Co-occurrence network of OTUs in spoiled (T_s) meat and seafood samples. a and b show two angle views of the tri-dimensional network ordination space obtained by applying non-metric multi-dimentional scaling (SAMMON) to a co-occurrence distance matrix that included the most important OTUs identified at T_S. Each sphere represents one OTU, and sphere size is proportional to that OTU's average relative abundance among the 80 T_S samples. Green spheres depict OTUs persisting from T₀ core communities, and red spheres depict OTUs persisting from T₀ product-specific communities. When OTUs had a co-occurrence level above the median value of 46.5%, this is depicted with a thin gray line. OTUs demonstrating strong co-occurrence (>70%) are usually packed together to form modular structures. Dotted ellipses depict clusters of co-occurring OTUs with their cognate labeling written aside. The sample codes are those used in Table 1. a uses a view in which the three core communities are stretched apart, and the strong interconnectivity between the general core community and both the core seafood and core meat communities can be seen. b uses a view that focuses on the product-specific OTUs and their connectivity to their respective core communities (meat or seafood). A few OTUs were depicted to serve as visual references between the two views; their OTU number is indicated in black next to a line marking the relevant sphere. B. thermosphacta (EBP0162) was used as the reference for the general core module; Photobacterium phosphoreum (EBP1101) was the reference for the core seafood module; Lactobacillus sakei (EPB0769) was the reference for the core meat module; Propionibacterium acnes (EBP1152) was the reference for the salmon-specific module; Streptococcus parauberis (EBP1603) was the reference for the shrimp-specific module; Uncultured fusobacteriaceae (EBP1822) was the reference for the cod-specific module; Leuconostoc gelidum (EBP0821) was the reference for the beef- and veal-specific module; and Lactobacillus malefermentans (EBP0791) was the reference for the diced bacon and poultry sausages module.

Figure 5

Comparative analysis of the changes that occurred in bacterial communities between T₀ and T_S. In this analysis, the abundance of each of the 113 OTUs in the T_S data set was extracted from the T₀ data set; their relative abundances at T₀ and T_S were then compared to illustrate converging or diverging trajectories of abundance among spoiled samples of the same food type.
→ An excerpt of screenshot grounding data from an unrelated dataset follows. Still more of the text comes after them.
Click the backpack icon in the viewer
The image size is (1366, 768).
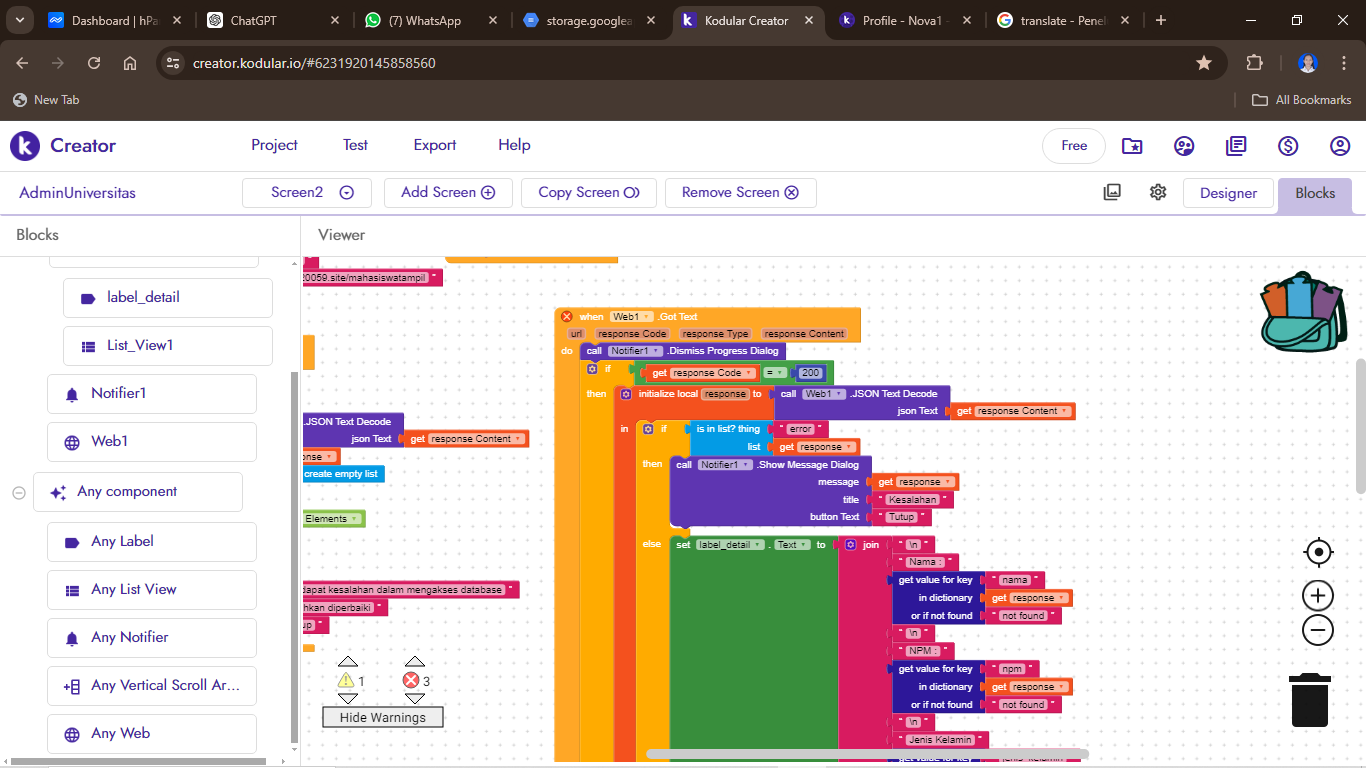click(1303, 312)
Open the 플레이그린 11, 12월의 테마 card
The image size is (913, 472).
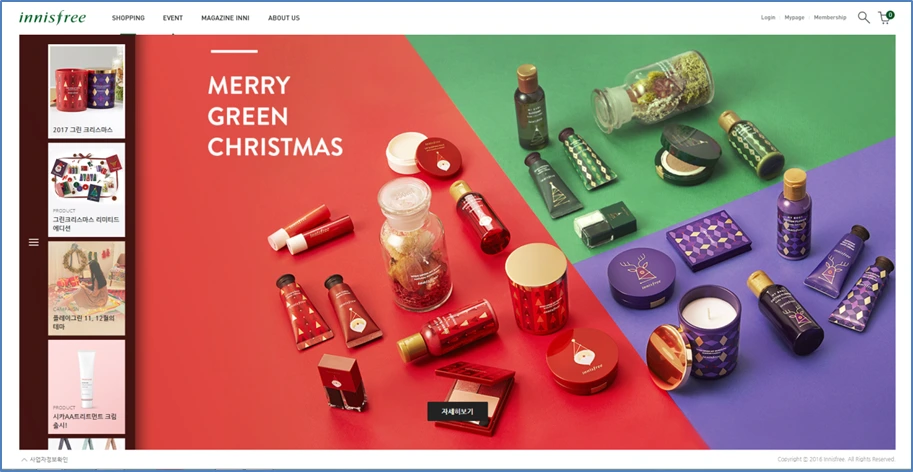[86, 288]
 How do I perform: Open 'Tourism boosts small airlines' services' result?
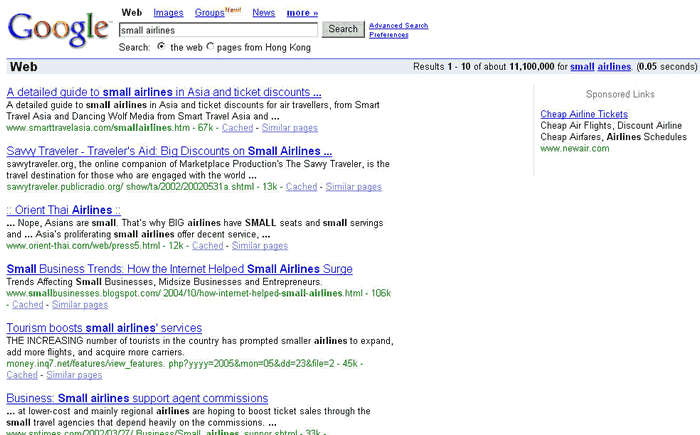(x=104, y=328)
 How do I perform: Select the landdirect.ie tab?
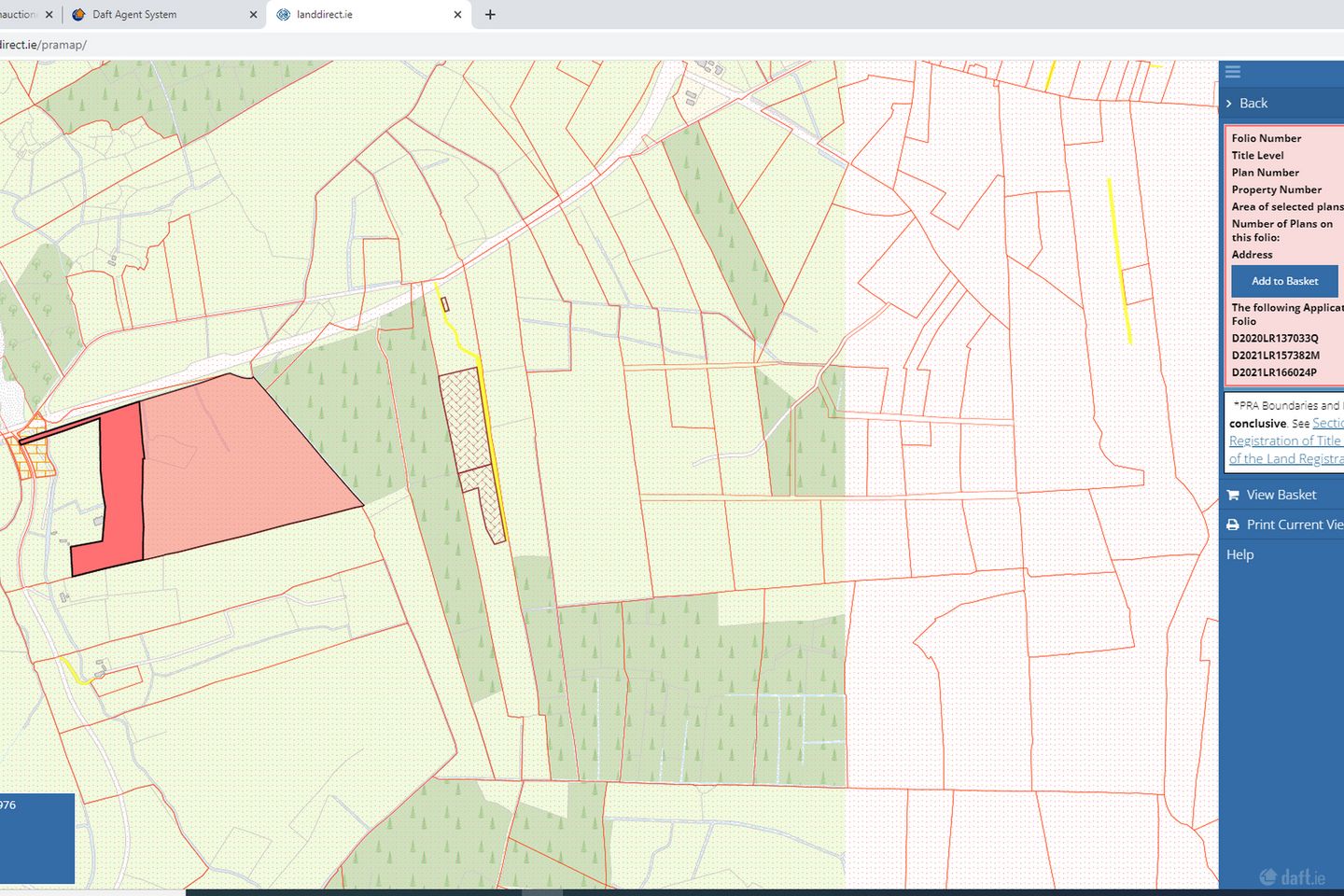pos(325,15)
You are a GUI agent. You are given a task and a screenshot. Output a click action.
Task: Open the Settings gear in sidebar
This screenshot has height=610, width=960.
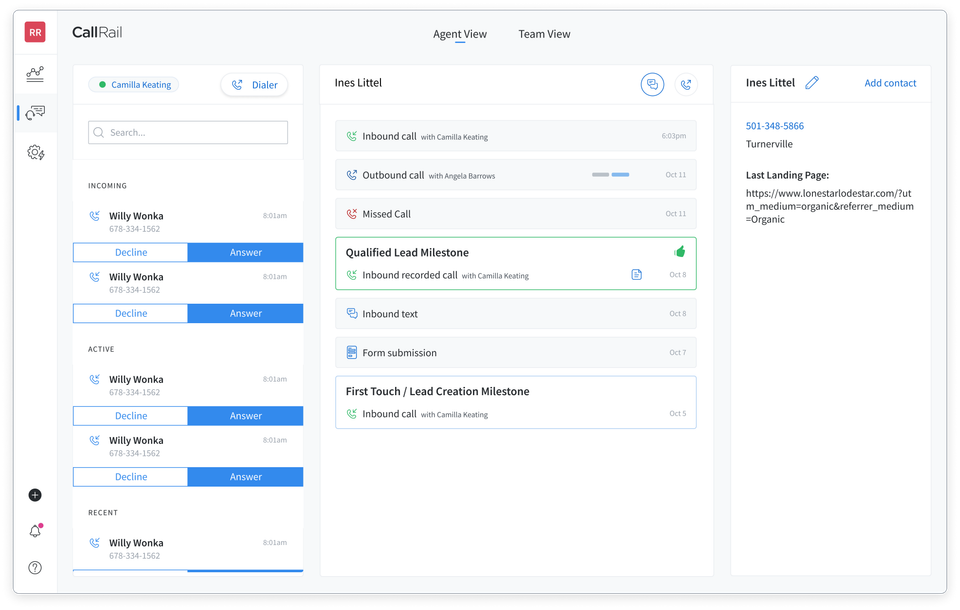(x=35, y=152)
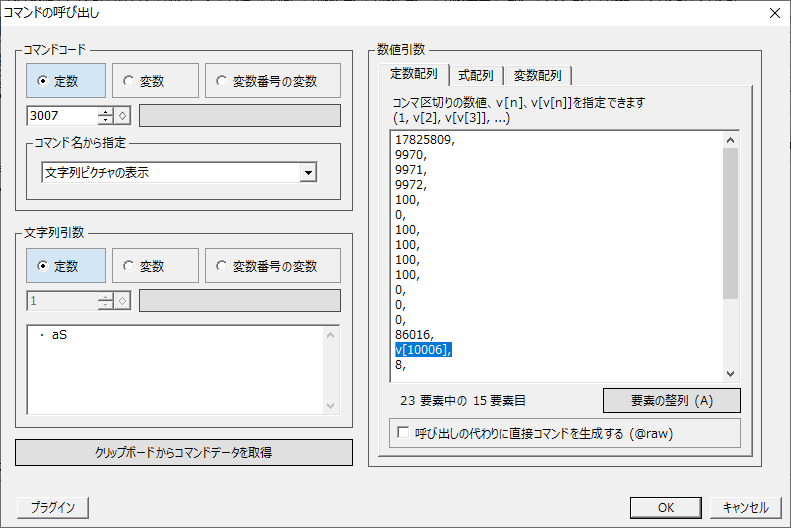Cancel dialog with キャンセル button
Image resolution: width=791 pixels, height=528 pixels.
(x=745, y=507)
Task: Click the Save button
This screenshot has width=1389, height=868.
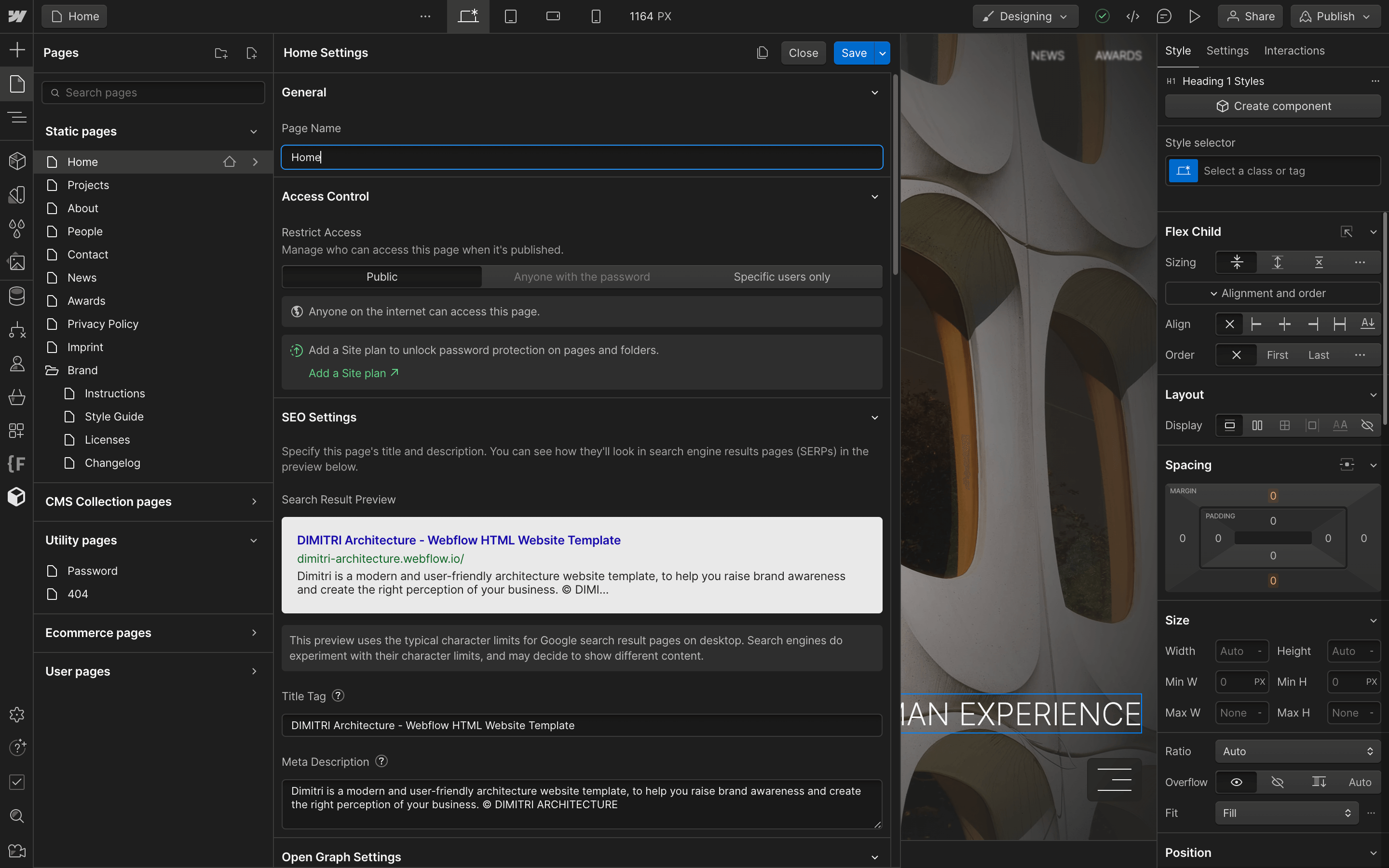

The plots show the results of the principal coordinates analysis (PCoA) that used pairwise weighted UNIFRAC distances for each food type at T₀ (white symbols) and T_S (gray symbols). Samples that came from the same batch of food are connected with a thin striped line. Food types were analyzed in three separate plots and independent UNIFRAC analysis (a–c) for clarity. (a) Meat samples. Diced bacon and poultry sausages samples (squares); ground beef and ground veal samples (circles). (b) Salmon samples. Salmon fillet samples (squares); smoked salmon samples (circles). (c) Cod and shrimp samples. Cod fillet samples (squares); cooked shrimp samples (circles). The proportion of variance explained by each axis is shown.